WORK TO COMPLETE:
Print out the entries from the line containing "Task: Click the" through the last line, exactly, and print nothing else. Pictures are not copied.

DATASET RECORDS:
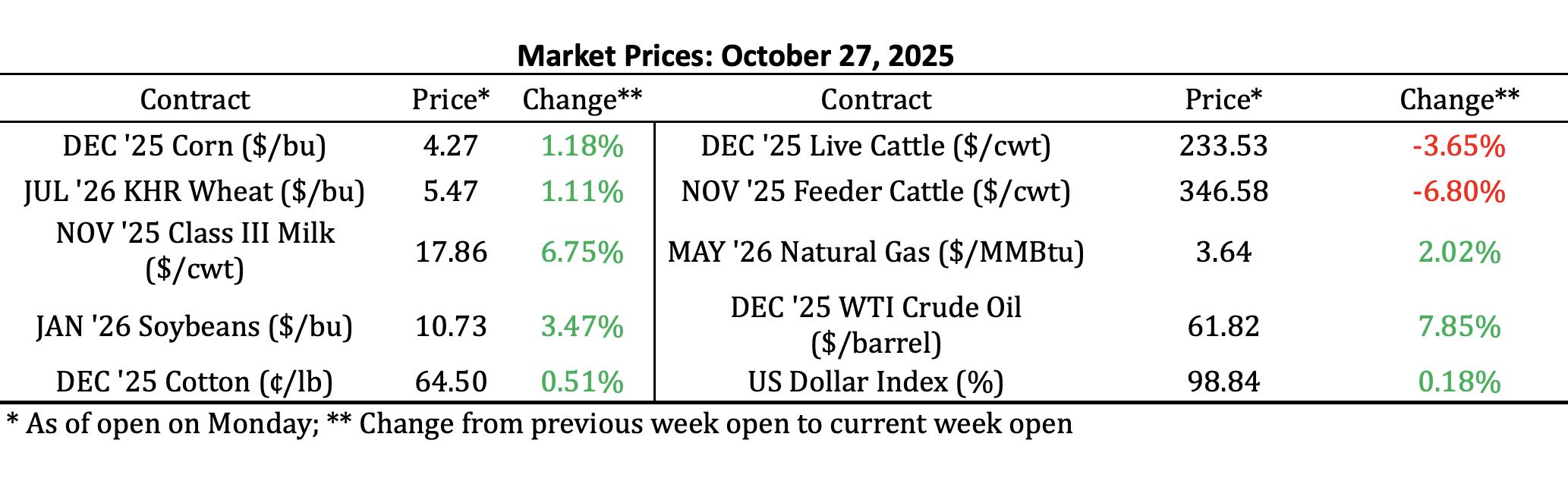Select the DEC '25 Live Cattle cell
Viewport: 1568px width, 481px height.
(x=876, y=146)
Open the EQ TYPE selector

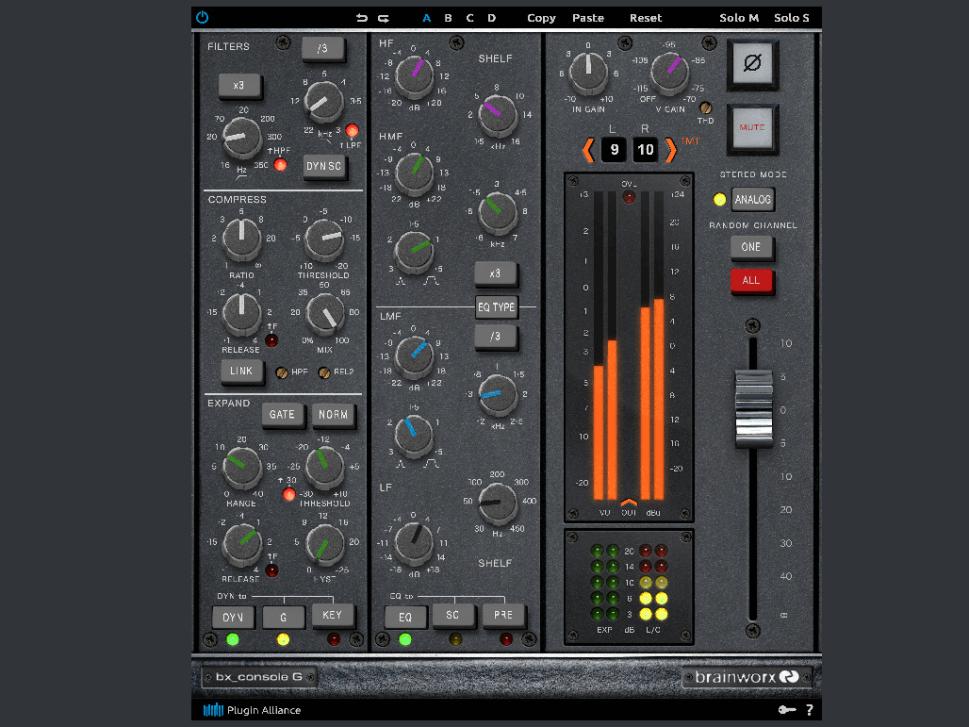496,307
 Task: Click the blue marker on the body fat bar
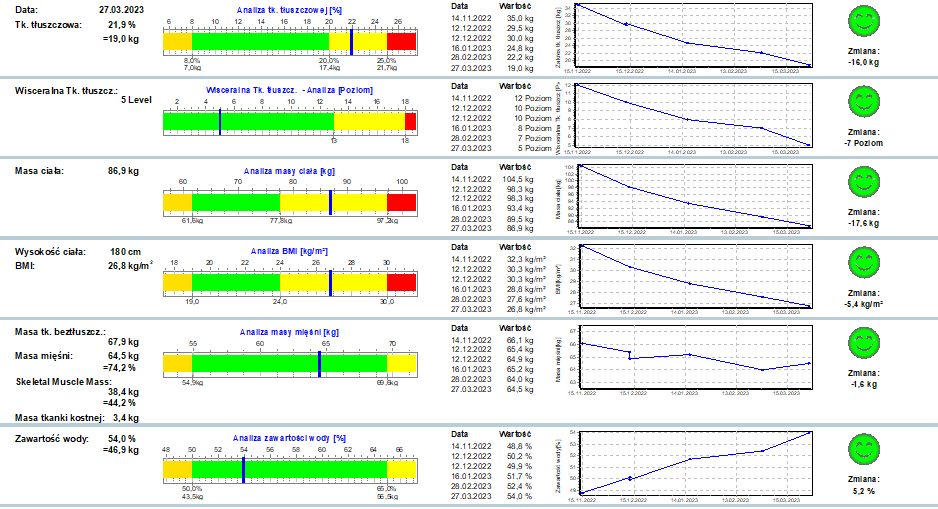point(351,41)
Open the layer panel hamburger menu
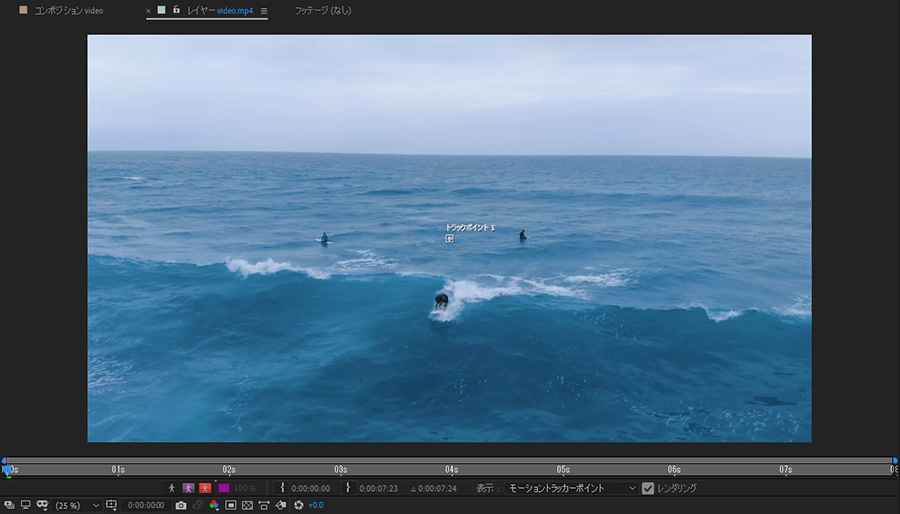 point(264,11)
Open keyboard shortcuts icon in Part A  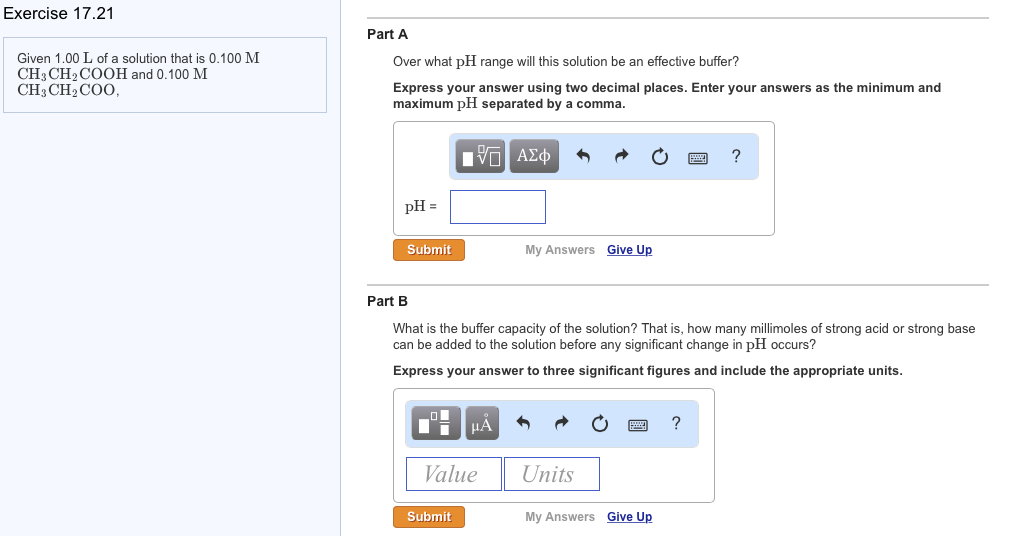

REPLY:
 Task: Click the blue marker on the body fat bar
point(351,41)
Open the layer panel hamburger menu
 point(264,11)
Open keyboard shortcuts icon in Part A  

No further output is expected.